Z szablą w dłoni
olacy na ogól nie kolekcjonują broni palnej. Nie dość, że jest to dość trudne ze względu na przepisy prawne, ale i trudne ze względu na jej dostępność. Co innego szabla. Ta broń to niemal must have każdego szanującego się tradycjonalisty. Zakorzeniona w polskiej świadomości jest niczym artefakt przenoszący właściciela do czasów szlacheckich dworków i świetności Rzeczypospolitej.

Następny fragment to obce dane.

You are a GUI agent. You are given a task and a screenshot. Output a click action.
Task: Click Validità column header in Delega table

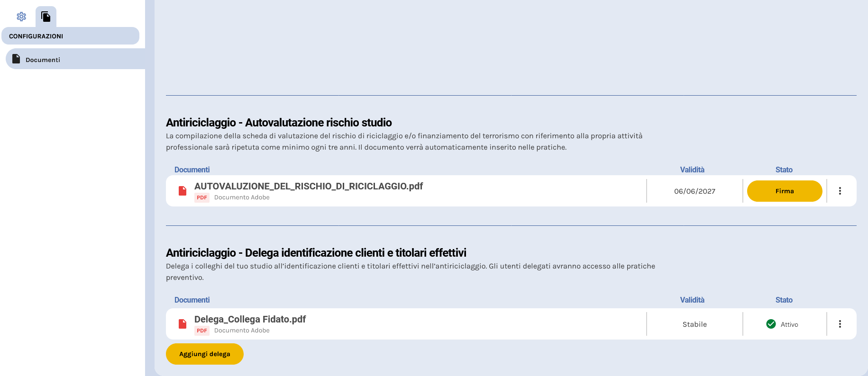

Szabla od zawsze jest w polskiej świadomości, co wyraża się nawet w słowach hymnu polskiego „Jeszcze Polska nie zginęła, póki my żyjemy. Co nam obca przemoc wzięła szablą odbijemy…”. Wielkim znawcą polskiej białej broni jest profesor Zdzisław Żygulski jun. Jego publikacje to pozycje obowiązkowe dla każdego kolekcjonera broni białej w Polsce. Krąży nawet legenda, że jeśli by zasłonić oczy profesorowi i dać mu na chwilę w dłoń jakąś szable, od razu rozpozna co to za egzemplarz. Każdy początkujący kolekcjoner powinien zapoznać się z „Poradnikiem polskiego kolekcjonera” wydanego przez oficynę R. Kluszczyńskiego w
Zatem, skoro Polacy tak bardzo lubują się w szablach, to jak kształtuje się rynek oraz liczba kolekcji? Aukcje poświęcone broni i tkaninom zapoczątkował Dom Aukcyjny Rempex. Pierwsza taka aukcja odbyła się w 2004 roku, natomiast ostatnia miała miejsce w 2011 roku. Dla każdego kolekcjonera podstawową informacją na temat danego egzemplarza jest katalog. Są tam dane na temat stanu przedmiotu, jego ceny i podaży. Pomimo zainteresowania bronią białą, aukcje specjalistyczne zostały zakończone jako odrębne, a przedmioty wystawiane są w ramach klasycznych, ogólnych aukcji. Jak przekonuje Dom Aukcyjny, zainteresowanie bronią białą w Polsce jest, ale na tyle niskim poziomie, że po prostu nie opłacało się zwoływać oddzielnych aukcji. Prawdziwy, wytrawny kolekcjoner broni białej kupuje ją jednak poza aukcją, podczas prywatnych negocjacji. Na aukcjach kupują zazwyczaj kolekcjonerzy, którzy dekorują swoje domy. A ceny szabli są dość różne. Zwykle szabla kosztuje około 10 tysięcy złotych, choć zdarzają się także i takie, za które zapłacić trzeba 15 tysięcy lub więcej. Dużym ryzykiem dla kupującego jest zakup tzw. składaka, czyli szabli złożonej z kilku tego samego wzoru.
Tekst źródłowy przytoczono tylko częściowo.